Even if mockups come as pre-made placeholders, a couple of tricks make the result more compelling. Let's tweak a scene from Suno Magazine Mockup together for the sake of your presentations!
Our studio is proud to deliver top-notch presentation mockups for all the occasions, design settings, goals, mood, styles, and creative visions. There come times when an item turns out to be multipurpose at this point, comprising all the mentioned conditions in one single package, as it happened to Suno Magazine Mockup! In view of a recent product update, we’re excited to show a step-by-step process of arranging a perfect scene.

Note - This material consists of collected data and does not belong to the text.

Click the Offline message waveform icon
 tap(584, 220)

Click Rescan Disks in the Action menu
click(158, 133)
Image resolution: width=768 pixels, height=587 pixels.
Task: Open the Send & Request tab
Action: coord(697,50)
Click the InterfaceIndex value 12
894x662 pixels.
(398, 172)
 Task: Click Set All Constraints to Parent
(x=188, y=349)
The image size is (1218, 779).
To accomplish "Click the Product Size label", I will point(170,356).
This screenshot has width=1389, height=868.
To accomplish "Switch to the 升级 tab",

The offered affluence of premade scenes in the package is one quick way to arrange a future project by granting it attention-hooking preview images. But if the deadline allows it, and your mindset would rather be wrapped around crafting something qualitatively different and unique, use all the mockup file pieces as a construction kit! It's essential to be open for experiments: mix the PSD files, do overlapping shadow layers, put one magazine on another to scrutinize the progress, and spot the stage when a scene would look flawless & accomplished for sure.
We offer you to work on a first draft together, as it ensures a firm hand for the impending workflow in terms of a client's project or your mockup exploration out of a commissioned contract. Open Adobe Photoshop (we’ve used the latest version of it, downloaded from Creative Cloud), locate Suno Magazine Mockup folder, and let’s do it!
How to Create Suno Magazine Mockup Scene
Step 1 - We’ll use two PSD files from the product to create the new scene: one with the classic magazine size (US Paper or A4) and the other with a Shadow Overlay (it’ll be employed in the end).
Step 2 - I’ve decided to use US Paper, inside of which you’ll find US Cover and US Open folders that represent magazine spread and cover parts. You can turn off or make visible each mockup inside the file by clicking the Eye icon near any chosen folder in the layers panel on the right.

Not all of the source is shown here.